- _To do_: Find the word "Given" in the data, then copy each line where it is found.

[Stored data entries]

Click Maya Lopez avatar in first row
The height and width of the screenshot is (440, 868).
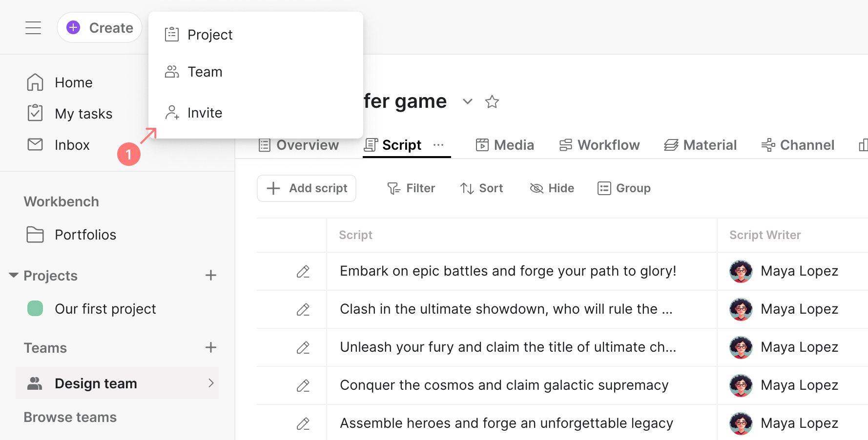click(x=741, y=271)
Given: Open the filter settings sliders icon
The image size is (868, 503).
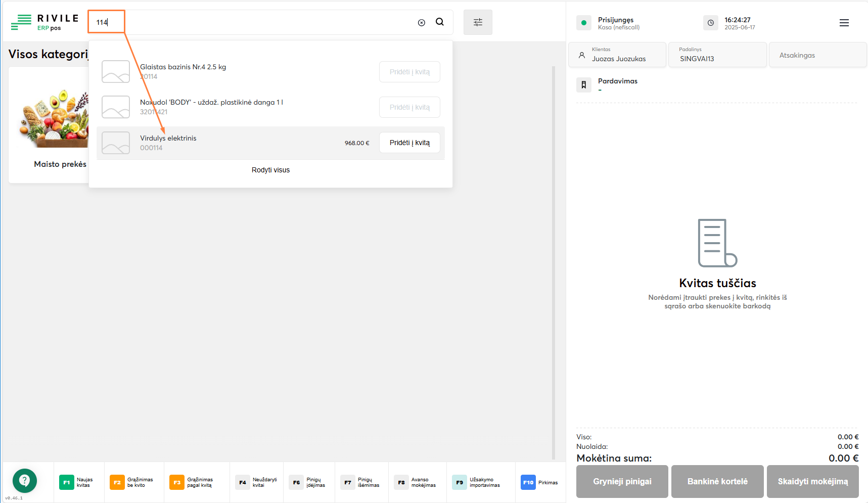Looking at the screenshot, I should click(478, 22).
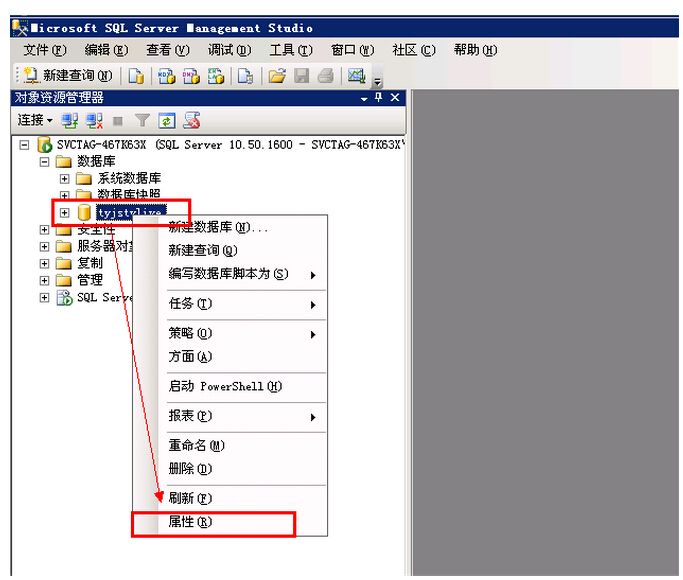Collapse the 数据库 tree node
This screenshot has width=683, height=580.
click(x=45, y=161)
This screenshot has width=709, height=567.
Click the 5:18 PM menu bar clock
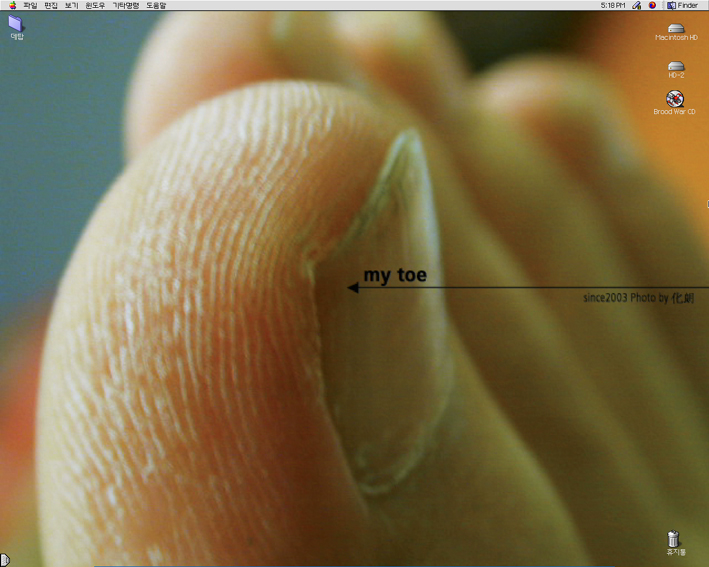[x=612, y=5]
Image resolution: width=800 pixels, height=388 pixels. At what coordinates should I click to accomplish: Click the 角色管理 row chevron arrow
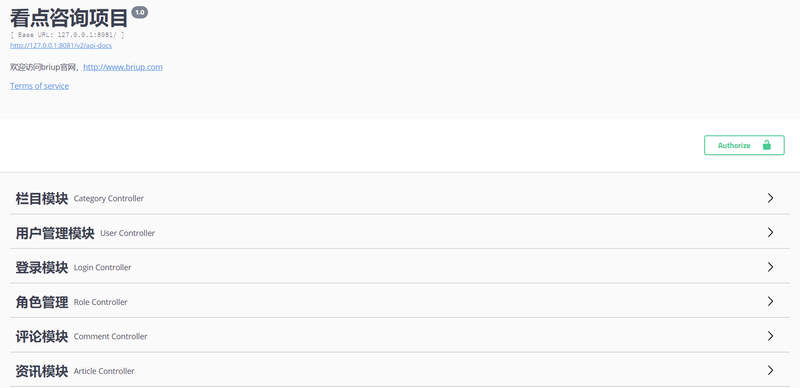(x=770, y=301)
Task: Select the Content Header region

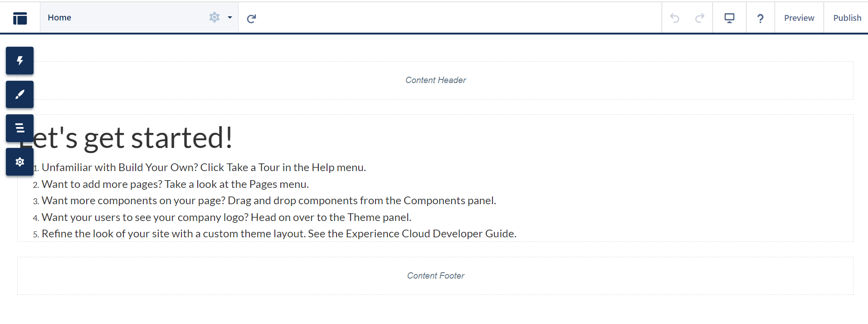Action: [x=435, y=80]
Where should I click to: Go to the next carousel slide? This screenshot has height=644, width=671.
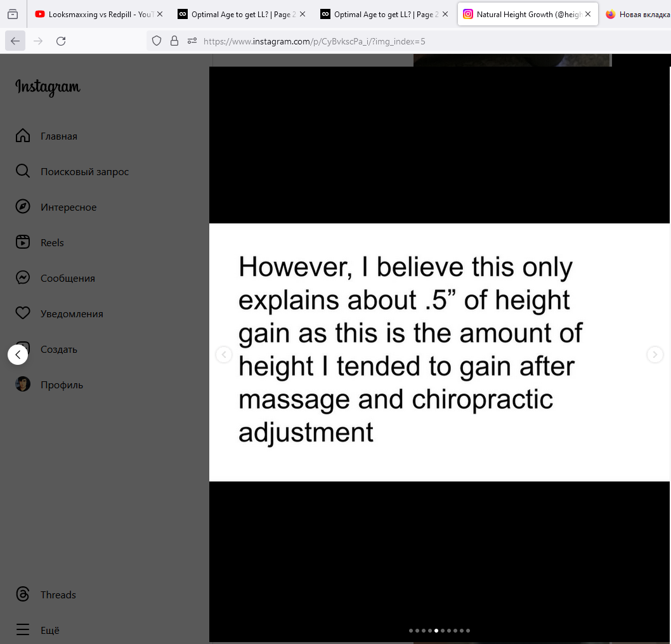pyautogui.click(x=655, y=355)
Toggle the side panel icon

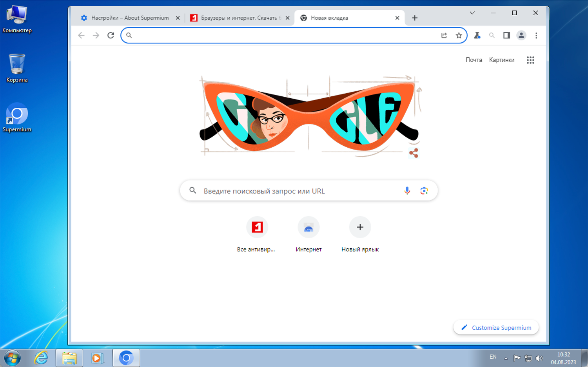tap(506, 35)
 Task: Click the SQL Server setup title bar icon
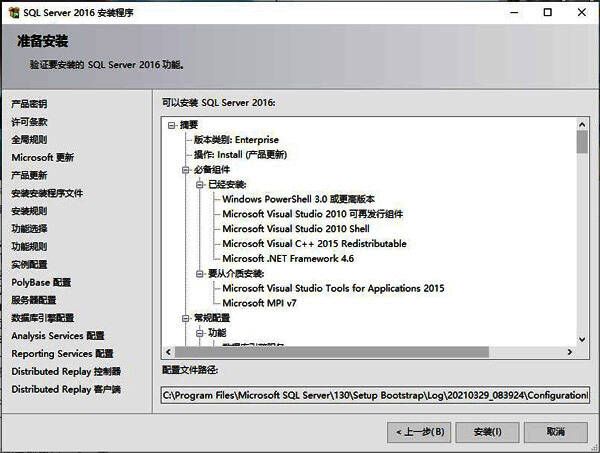click(12, 12)
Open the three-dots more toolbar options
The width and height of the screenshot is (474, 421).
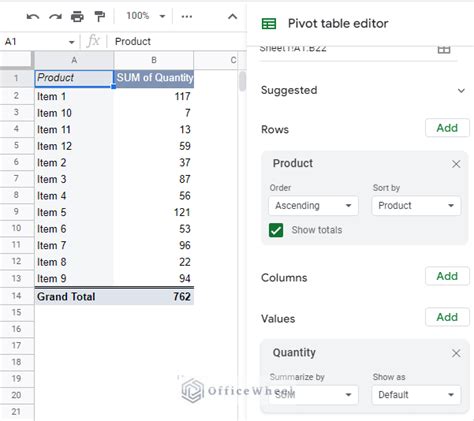point(187,16)
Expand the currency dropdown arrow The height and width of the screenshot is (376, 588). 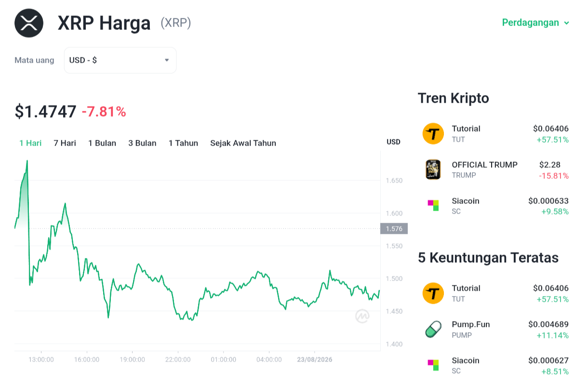click(x=167, y=60)
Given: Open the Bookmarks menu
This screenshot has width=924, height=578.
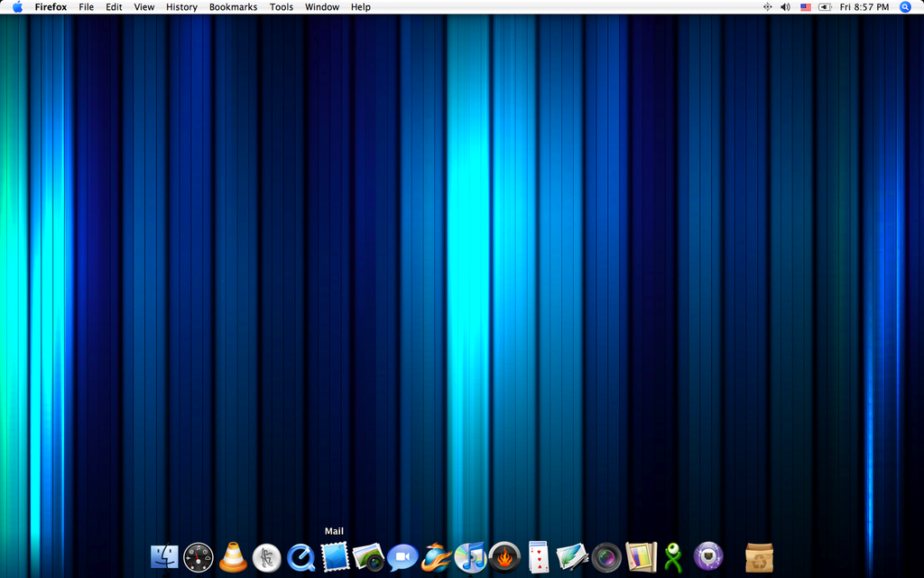Looking at the screenshot, I should click(x=233, y=7).
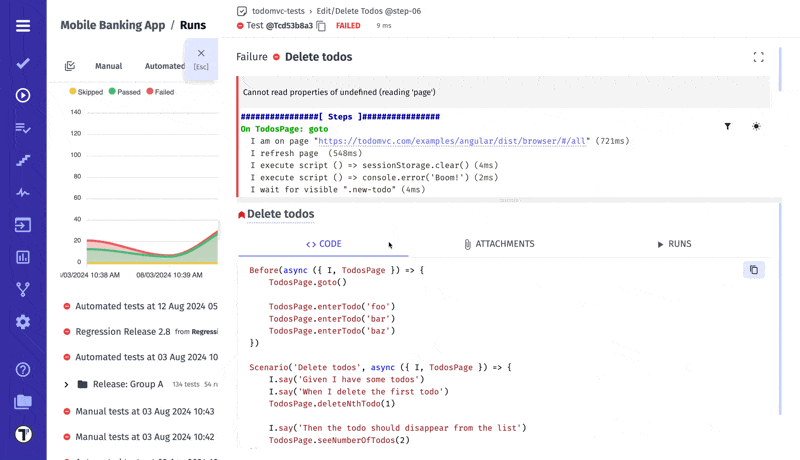
Task: Toggle the Passed legend item in chart
Action: (x=125, y=92)
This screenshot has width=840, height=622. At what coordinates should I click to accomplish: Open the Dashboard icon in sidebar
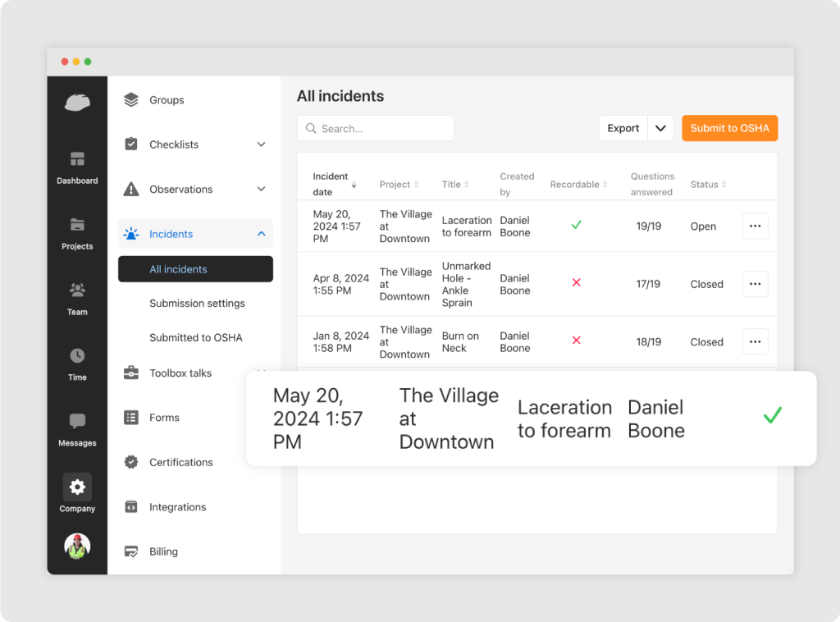coord(77,159)
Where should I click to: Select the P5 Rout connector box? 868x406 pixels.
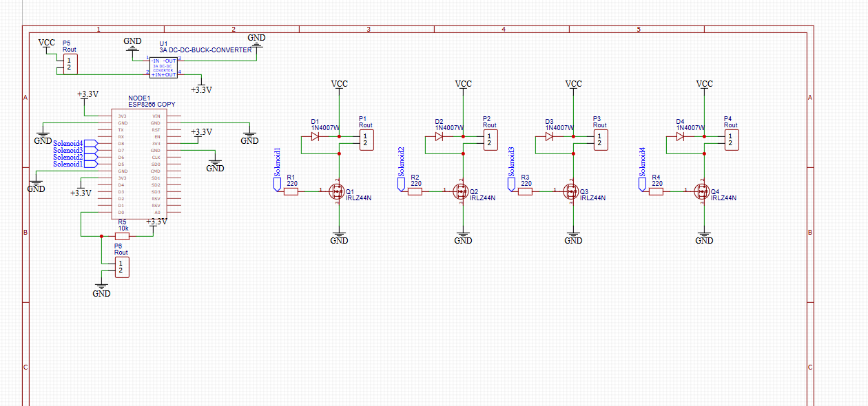tap(69, 65)
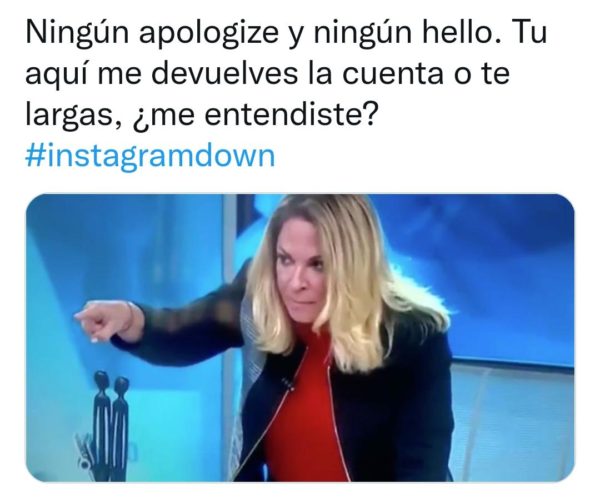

- _Finished task_:
Given: Open the filter settings sliders icon
Given: Open the Bookmarks menu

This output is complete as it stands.